▶ **Provided material**:
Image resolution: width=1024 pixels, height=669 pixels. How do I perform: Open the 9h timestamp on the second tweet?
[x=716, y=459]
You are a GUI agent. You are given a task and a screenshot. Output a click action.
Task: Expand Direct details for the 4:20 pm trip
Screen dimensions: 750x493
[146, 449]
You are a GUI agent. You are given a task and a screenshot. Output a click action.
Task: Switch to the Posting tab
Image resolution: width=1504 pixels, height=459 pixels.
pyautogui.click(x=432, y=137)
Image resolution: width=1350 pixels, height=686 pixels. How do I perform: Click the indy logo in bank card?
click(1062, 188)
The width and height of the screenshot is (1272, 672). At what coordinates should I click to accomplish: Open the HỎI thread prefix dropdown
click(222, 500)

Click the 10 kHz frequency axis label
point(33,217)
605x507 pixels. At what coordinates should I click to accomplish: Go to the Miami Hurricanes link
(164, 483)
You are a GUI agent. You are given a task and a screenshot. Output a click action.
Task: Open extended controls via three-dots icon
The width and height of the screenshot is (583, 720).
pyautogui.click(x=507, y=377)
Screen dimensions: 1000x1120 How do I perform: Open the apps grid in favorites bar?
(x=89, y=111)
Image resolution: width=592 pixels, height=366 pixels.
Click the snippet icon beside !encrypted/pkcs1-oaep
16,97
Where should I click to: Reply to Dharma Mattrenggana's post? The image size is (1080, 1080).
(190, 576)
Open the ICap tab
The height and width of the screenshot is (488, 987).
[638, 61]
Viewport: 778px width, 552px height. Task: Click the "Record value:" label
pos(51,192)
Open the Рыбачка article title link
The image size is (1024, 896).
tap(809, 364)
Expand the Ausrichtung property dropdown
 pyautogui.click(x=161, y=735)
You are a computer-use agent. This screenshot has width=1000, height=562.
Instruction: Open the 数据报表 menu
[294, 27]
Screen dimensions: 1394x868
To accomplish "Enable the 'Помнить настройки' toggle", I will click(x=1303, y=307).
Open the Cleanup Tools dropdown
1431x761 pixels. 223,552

▶ **Exercise description**: Produce a word-for-word restatement of all the records.

▶ **Answer for the task**:
Image resolution: width=1024 pixels, height=669 pixels. How do I perform: Open the 9h timestamp on the second tweet?
[x=716, y=459]
You are a GUI agent. You are given a task and a screenshot. Output a click action.
Task: Expand Direct details for the 4:20 pm trip
Screen dimensions: 750x493
[146, 449]
You are a GUI agent. You are given a task and a screenshot. Output a click action.
Task: Switch to the Posting tab
Image resolution: width=1504 pixels, height=459 pixels.
pyautogui.click(x=432, y=137)
Image resolution: width=1350 pixels, height=686 pixels. How do I perform: Click the indy logo in bank card?
click(1062, 188)
The width and height of the screenshot is (1272, 672). At what coordinates should I click to accomplish: Open the HỎI thread prefix dropdown
click(222, 500)

Click the 10 kHz frequency axis label
point(33,217)
605x507 pixels. At what coordinates should I click to accomplish: Go to the Miami Hurricanes link
(164, 483)
You are a GUI agent. You are given a task and a screenshot. Output a click action.
Task: Open extended controls via three-dots icon
The width and height of the screenshot is (583, 720).
pyautogui.click(x=507, y=377)
Screen dimensions: 1000x1120 How do I perform: Open the apps grid in favorites bar?
(x=89, y=111)
Image resolution: width=592 pixels, height=366 pixels.
Click the snippet icon beside !encrypted/pkcs1-oaep
16,97
Where should I click to: Reply to Dharma Mattrenggana's post? The image size is (1080, 1080).
(190, 576)
Open the ICap tab
The height and width of the screenshot is (488, 987).
[638, 61]
Viewport: 778px width, 552px height. Task: Click the "Record value:" label
pos(51,192)
Open the Рыбачка article title link
The image size is (1024, 896).
tap(809, 364)
Expand the Ausrichtung property dropdown
 pyautogui.click(x=161, y=735)
You are a computer-use agent. This screenshot has width=1000, height=562.
Instruction: Open the 数据报表 menu
[294, 27]
Screen dimensions: 1394x868
To accomplish "Enable the 'Помнить настройки' toggle", I will click(x=1303, y=307).
Open the Cleanup Tools dropdown
1431x761 pixels. 223,552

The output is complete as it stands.